=== WHAT THIS TASK INVOLVES ===
An exact transcription of each entry below is required, without any pictures.
*-*-*
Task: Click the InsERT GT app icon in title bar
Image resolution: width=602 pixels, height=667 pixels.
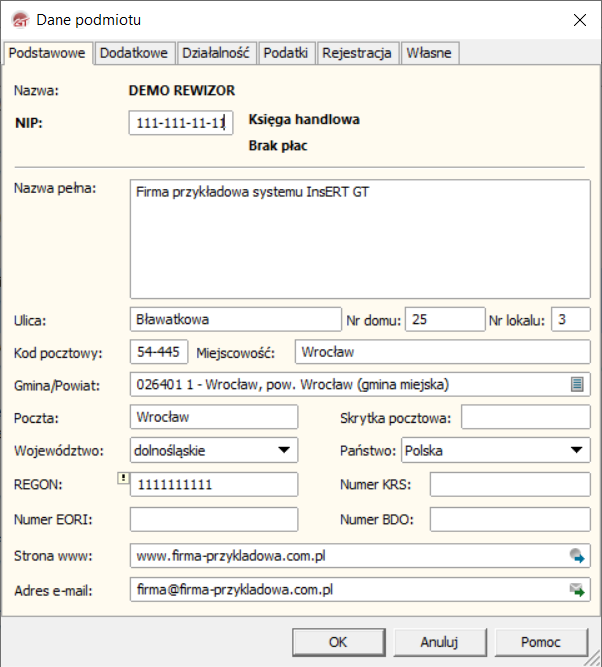Action: [18, 19]
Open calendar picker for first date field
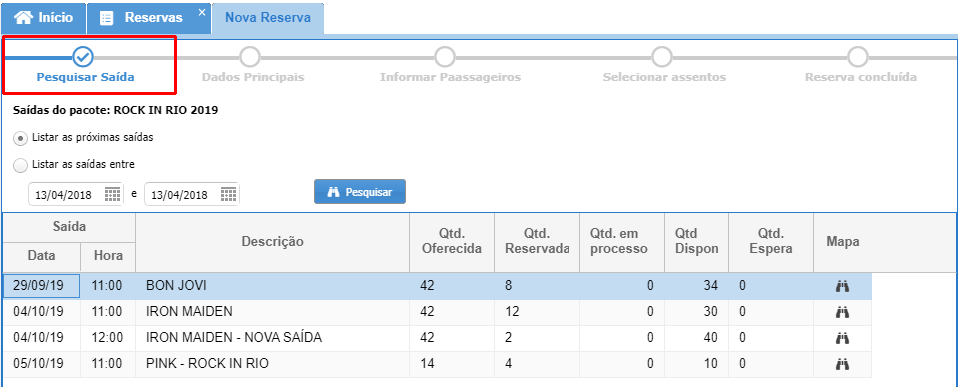This screenshot has height=387, width=960. coord(112,195)
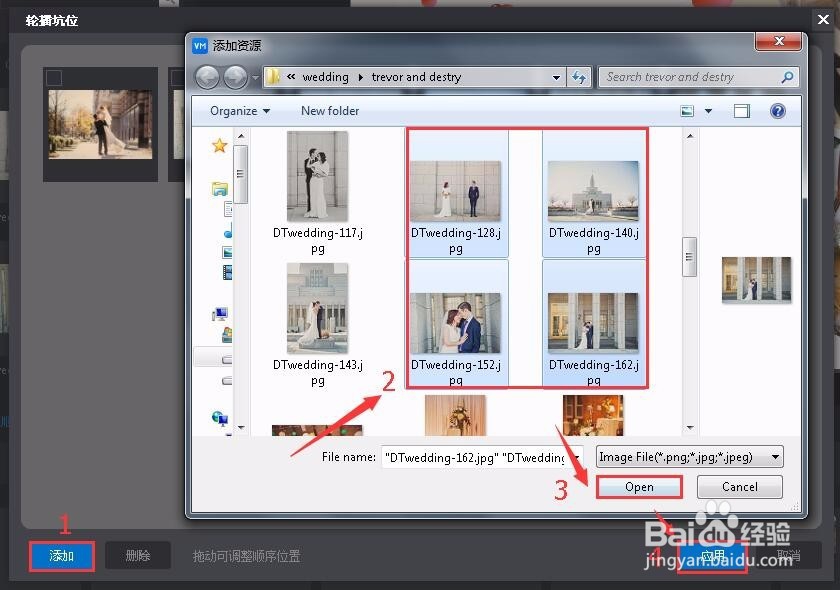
*-*-*
=== ANSWER AREA ===
Task: Click the InsERT GT app icon in title bar
Image resolution: width=602 pixels, height=667 pixels.
Action: [18, 19]
Open calendar picker for first date field
This screenshot has height=387, width=960. coord(112,195)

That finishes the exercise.